Sunday, July 19, 2009

New DLTK indexing is promising

The last couple of weeks I've been working on improving DLTK indexer, which was derived from JDT as is. The original bug report sounds like: "Indexing must be adapted for dynamic languages". I have to explain this point a little bit. In Java, every element reference is strongly bound to the original declaration. This is why one can calculate this binding during source code parsing and hold it in a memory (probably update it when referenced/referencing elements are changed). This is not the case for dynamic languages, consider this example (PHP):

<?php

function __autoload($class_name) {

    require_once $class_name . '.php';

}

$obj  = new MyClass();

?>

In this example PHP file is included before the class is loaded, and there's no way for IDE to determine which one. In order to have all JDT-like features in DLTK-based IDE resolution of elements binding is done each time from scratch. This ends up with a lot of queries and updates to index file, which are very I/O intensive operations.

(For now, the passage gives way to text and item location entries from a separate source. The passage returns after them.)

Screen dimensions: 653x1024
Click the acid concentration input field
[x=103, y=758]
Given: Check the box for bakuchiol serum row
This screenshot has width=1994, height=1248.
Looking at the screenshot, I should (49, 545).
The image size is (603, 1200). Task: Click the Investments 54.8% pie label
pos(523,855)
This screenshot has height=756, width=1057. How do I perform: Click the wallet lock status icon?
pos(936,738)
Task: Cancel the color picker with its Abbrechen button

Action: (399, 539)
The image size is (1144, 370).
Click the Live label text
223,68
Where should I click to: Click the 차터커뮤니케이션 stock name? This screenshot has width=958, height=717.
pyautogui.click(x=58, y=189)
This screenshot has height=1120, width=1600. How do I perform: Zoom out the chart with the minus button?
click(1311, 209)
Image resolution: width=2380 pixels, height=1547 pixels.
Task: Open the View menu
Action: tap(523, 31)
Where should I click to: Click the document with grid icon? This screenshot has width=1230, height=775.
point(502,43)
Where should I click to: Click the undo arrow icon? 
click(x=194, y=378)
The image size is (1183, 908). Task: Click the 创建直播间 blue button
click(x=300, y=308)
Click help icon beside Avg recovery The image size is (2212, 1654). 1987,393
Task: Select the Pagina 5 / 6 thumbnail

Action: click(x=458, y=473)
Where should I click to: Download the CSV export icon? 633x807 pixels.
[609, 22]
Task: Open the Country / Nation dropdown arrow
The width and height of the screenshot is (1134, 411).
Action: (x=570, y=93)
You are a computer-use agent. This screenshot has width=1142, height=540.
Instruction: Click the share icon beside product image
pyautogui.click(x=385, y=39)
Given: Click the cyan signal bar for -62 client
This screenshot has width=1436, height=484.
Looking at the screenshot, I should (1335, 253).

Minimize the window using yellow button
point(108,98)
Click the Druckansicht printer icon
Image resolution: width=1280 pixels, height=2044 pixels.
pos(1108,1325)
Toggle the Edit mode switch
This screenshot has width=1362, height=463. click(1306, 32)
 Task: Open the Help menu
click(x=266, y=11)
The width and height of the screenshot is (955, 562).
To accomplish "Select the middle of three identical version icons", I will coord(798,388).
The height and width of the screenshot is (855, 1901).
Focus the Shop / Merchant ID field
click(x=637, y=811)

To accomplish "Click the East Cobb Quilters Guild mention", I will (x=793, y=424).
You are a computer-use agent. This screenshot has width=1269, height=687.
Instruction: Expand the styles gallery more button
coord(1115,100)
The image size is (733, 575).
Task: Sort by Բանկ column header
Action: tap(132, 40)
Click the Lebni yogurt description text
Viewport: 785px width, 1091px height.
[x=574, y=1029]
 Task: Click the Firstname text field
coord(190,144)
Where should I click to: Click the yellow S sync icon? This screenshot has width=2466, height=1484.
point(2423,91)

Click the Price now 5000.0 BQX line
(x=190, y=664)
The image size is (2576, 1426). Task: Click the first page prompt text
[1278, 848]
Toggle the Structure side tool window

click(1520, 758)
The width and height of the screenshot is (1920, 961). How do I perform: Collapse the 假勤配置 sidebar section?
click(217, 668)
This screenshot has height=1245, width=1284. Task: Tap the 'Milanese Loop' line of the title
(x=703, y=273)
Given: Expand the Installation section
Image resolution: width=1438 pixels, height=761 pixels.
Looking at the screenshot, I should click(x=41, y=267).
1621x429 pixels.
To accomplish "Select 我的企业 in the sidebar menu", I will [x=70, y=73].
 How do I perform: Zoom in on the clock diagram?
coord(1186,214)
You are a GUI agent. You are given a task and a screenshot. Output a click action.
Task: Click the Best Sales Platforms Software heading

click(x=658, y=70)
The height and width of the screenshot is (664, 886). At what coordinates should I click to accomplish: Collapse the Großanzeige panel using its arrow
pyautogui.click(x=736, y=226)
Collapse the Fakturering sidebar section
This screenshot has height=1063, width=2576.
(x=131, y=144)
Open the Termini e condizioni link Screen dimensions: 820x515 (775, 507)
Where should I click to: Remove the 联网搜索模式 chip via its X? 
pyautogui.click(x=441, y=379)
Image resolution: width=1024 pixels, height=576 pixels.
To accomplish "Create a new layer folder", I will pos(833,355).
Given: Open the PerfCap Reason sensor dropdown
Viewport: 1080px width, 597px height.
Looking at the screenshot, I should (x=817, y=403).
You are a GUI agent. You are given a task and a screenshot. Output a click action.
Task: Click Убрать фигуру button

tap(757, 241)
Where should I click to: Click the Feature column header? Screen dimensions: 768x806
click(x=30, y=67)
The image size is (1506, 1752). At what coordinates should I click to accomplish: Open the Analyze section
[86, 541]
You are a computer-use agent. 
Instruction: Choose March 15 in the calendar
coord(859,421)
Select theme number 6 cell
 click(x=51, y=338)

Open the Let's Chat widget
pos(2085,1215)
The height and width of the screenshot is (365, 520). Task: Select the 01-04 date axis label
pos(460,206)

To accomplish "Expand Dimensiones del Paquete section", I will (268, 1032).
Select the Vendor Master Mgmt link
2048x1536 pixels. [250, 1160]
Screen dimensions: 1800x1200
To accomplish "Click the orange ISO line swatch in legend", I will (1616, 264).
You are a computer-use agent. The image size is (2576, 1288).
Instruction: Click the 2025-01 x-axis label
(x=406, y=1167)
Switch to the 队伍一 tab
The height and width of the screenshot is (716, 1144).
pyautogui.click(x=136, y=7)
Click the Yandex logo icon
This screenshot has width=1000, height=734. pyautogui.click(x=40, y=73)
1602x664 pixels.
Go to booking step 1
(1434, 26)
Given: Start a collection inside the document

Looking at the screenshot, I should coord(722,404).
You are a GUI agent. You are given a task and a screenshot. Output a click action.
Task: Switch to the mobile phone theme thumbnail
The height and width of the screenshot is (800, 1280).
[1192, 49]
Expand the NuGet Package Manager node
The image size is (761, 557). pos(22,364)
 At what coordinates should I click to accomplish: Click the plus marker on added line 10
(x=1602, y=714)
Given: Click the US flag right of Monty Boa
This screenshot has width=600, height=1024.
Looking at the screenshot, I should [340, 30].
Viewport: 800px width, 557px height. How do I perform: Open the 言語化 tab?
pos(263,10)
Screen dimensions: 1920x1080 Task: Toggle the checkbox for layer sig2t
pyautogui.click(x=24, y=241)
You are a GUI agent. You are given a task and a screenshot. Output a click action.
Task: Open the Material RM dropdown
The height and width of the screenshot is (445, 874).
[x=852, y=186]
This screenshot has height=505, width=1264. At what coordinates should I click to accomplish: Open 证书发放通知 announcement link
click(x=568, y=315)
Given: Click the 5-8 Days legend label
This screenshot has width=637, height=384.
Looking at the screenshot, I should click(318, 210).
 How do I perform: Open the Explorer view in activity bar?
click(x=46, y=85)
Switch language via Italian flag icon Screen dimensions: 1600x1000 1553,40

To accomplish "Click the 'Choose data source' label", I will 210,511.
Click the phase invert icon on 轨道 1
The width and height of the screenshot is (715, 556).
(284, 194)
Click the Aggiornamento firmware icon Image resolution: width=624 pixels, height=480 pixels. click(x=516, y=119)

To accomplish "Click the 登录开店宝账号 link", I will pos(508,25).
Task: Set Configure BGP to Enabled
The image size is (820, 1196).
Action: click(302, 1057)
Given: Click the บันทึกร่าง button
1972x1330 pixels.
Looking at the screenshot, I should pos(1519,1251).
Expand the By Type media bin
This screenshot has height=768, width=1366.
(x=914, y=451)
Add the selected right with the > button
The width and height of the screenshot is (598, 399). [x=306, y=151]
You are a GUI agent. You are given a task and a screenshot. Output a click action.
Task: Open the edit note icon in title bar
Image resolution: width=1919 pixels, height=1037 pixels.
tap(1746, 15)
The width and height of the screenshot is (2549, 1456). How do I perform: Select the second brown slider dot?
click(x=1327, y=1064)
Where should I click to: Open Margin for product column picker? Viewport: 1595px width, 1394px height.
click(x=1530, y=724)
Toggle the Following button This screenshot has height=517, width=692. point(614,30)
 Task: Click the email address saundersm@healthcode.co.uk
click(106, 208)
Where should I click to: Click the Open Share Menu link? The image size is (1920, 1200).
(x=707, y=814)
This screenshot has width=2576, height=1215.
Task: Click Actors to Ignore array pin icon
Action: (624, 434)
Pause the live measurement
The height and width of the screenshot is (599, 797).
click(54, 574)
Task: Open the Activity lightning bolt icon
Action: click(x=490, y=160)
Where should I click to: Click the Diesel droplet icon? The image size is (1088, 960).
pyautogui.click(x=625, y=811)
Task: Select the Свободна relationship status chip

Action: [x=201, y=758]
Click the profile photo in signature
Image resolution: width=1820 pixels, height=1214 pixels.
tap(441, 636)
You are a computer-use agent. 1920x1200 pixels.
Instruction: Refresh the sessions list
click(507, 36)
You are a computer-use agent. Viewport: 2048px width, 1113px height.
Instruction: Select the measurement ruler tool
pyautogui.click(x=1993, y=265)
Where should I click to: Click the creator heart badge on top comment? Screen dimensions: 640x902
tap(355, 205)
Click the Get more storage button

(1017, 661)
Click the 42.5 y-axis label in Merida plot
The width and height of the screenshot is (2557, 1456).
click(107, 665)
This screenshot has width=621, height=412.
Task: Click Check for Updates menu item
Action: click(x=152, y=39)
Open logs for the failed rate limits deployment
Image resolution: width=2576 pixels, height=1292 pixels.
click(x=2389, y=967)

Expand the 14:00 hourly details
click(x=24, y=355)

We've tried to implement indexing using H2 database, and the results are really amazing! Here's a screen-cast showing how fast building of full hierarchy for 'Exception' class is using H2 database based index. Comparing to an older implementation I must admit that it's 10 times faster. Due to the fast access to the model most of other features will have great performance as well: Code Assist, Source Navigation, Source Editing, Mark Occurrences, etc...

I hope this will be included into DLTK 2.0.0 and PDT 2.2.0.